Giovanni Franzoni: vittoria a Kitzbühel dedicata a Franzoso
Risultato epico per il 24enne, ora tra i favoriti delle Olimpiadi
Giovanni Franzoni incendia il Circo Bianco e scrive una pagina epica di sci sulla Streif di Kitzbühel con una vittoria leggendaria dedicata a Matteo Franzoso. L’azzurro vince in 1:52.31, battendo Odermatt per 0,07 secondi. La seconda vittoria in Coppa del Mondo della stagione 2025-26. Franzoni conferma valore e carattere a due settimane dai Giochi Olimpici Milano-Cortina 2026. Un’impresa che infiamma i tifosi italiani dello sci.
La vittoria sulla Streif
Giovanni Franzoni ha dominato la discesa libera di Kitzbühel, una delle piste più difficili al mondo. Franzoni ha chiuso con 1:52.31, precedendo lo svizzero Marco Odermatt (1:52.38). Il francese Maxence Muzaton, con pettorale 29, al terzo posto. L’altro azzurro Florian Schieder ha chiuso subito fuori dal podio. Una vittoria considerata storica per la carriera del 24enne italiano.
La Streif è celebre per tratti tecnici e velocità massime, con salti e pareti da interpretare alla perfezione. Franzoni ha saputo gestire ogni settore della pista, rimanendo leader dopo ogni intertempo. Keith Murray, presentatore sciistico, ha definito la sua prestazione “tra le migliori della stagione”.
Il percorso di crescita e i precedenti successi
Questa vittoria arriva alla fine di una decina di giorni da sogno per Franzoni. Una settimana prima aveva già conquistato il Super-G di Wengen, sua prima vittoria in Coppa del Mondo, chiudendo con 1:45.19 e battendo Stefan Babinsky e Von Allmen. Un risultato per illustrare una crescita netta del suo livello nella velocità pura.

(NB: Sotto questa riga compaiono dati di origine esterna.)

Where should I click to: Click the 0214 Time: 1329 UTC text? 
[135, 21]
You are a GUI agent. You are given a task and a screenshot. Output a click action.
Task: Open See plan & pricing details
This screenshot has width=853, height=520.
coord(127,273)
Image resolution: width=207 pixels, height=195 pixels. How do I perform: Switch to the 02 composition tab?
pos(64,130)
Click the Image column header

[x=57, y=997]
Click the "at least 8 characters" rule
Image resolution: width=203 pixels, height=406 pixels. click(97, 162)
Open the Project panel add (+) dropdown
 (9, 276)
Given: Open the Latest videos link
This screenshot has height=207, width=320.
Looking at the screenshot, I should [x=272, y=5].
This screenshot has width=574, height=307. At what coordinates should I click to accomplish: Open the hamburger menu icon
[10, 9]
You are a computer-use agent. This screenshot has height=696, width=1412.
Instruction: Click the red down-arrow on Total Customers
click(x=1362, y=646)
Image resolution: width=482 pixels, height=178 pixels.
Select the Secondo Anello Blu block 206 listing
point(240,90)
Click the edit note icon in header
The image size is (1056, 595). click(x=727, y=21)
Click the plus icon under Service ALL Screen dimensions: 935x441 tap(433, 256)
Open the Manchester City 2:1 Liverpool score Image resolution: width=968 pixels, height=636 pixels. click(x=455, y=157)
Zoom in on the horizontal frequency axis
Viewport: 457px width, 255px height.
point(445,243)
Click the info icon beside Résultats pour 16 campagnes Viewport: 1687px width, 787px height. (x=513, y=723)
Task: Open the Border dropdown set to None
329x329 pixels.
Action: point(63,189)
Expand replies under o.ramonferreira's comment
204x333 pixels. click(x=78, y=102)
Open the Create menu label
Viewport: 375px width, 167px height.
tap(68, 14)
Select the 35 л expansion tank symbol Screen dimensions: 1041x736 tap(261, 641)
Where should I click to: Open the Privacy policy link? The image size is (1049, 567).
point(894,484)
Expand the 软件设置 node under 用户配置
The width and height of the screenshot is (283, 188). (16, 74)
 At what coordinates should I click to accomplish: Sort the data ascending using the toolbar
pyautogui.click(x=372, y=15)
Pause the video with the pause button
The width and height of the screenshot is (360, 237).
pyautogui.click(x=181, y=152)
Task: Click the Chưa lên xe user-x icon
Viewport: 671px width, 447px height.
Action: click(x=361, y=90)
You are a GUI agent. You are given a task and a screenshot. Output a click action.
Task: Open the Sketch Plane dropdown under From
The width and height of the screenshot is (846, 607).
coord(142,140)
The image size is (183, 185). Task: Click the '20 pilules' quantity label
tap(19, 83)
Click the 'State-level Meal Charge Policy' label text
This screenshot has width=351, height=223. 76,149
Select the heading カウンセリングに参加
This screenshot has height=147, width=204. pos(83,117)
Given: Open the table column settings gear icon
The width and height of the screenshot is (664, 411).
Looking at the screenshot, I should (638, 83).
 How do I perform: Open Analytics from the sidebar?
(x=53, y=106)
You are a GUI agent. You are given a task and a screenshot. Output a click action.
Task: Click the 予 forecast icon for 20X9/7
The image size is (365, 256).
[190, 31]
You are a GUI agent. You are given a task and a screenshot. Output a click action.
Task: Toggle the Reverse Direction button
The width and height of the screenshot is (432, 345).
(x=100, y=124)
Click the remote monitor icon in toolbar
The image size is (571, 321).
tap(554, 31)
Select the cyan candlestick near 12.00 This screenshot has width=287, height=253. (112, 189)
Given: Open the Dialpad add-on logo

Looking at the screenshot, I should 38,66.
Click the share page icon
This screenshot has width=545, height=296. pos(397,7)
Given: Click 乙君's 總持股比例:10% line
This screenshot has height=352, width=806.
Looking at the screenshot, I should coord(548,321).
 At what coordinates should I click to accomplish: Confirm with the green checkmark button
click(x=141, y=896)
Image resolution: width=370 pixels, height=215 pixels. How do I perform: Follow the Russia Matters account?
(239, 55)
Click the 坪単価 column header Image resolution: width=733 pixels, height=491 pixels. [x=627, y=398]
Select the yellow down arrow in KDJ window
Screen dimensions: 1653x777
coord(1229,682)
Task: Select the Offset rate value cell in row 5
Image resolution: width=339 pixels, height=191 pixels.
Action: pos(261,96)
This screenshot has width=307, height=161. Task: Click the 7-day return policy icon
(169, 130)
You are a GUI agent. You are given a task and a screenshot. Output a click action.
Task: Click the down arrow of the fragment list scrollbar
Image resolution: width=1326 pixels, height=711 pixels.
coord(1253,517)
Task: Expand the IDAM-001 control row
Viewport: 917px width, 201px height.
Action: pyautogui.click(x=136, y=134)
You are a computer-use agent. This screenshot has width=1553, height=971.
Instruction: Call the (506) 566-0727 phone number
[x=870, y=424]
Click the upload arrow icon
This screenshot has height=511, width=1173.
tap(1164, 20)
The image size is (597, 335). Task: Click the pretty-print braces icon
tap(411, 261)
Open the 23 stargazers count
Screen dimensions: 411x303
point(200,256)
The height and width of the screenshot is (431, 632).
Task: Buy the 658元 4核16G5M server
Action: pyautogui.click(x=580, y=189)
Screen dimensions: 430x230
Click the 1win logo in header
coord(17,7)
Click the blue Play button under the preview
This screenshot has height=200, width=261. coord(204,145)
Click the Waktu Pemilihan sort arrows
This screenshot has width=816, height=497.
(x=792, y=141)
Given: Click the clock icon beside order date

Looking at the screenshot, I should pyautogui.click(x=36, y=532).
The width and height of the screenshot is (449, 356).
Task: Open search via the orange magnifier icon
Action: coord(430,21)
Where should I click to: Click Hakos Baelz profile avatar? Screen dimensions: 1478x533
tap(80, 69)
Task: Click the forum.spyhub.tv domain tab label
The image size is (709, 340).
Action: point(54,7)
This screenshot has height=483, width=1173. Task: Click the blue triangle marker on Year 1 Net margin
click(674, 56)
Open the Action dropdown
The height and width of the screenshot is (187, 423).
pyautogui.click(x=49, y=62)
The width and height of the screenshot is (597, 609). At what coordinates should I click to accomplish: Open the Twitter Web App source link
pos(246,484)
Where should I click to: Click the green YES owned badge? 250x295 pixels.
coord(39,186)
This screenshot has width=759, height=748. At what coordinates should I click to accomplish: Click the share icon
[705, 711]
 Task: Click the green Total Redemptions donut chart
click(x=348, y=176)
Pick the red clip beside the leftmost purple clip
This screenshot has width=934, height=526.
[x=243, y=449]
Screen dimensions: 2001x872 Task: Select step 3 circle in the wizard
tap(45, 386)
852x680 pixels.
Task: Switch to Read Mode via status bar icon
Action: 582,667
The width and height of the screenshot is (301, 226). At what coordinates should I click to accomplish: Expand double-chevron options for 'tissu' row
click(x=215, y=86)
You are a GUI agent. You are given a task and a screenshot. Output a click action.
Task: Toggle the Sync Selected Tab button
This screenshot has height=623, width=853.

Nel corso della settimana, anche i tempi migliori nelle prove cronometrate sulla Streif, consolidando fiducia e ritmo gara. La combinazione di fiducia, assetto mentale e tecnica lo ha trasformato da talento emergente a protagonista della Coppa del Mondo.
I commenti, le emozioni e la dedica a Franzoso
Alla fine della gara Franzoni è stato visibilmente commosso nel dedicare la vittoria a Matteo Franzoso, suo grande amico e compagno scomparso in un incidente di allenamento. “Ero super carico e sapevo che questa discesa poteva essere speciale”, ha detto ai microfoni.

Odermatt ha riconosciuto pubblicamente la qualità della manche dell’italiano e ha elogiato la determinazione che ha portato Franzoni al successo. Il clima sportivo e il rispetto tra campioni, evidenti nel paddock dopo la gara.
Il futuro
Questa doppia vittoria (Super-G e discesa libera) proietta Franzoni tra i grandi favoriti azzurri in vista delle Olimpiadi Milano-Cortina 2026. Il successo sulla Streif aumenta la fiducia del team italiano e contribuisce anche ad avvicinare l’Italia ai 198 successi storici nella Coppa del Mondo maschile. Solo pochi italiani avevano vinto qui prima di lui: Paris, Fill e Ghedina.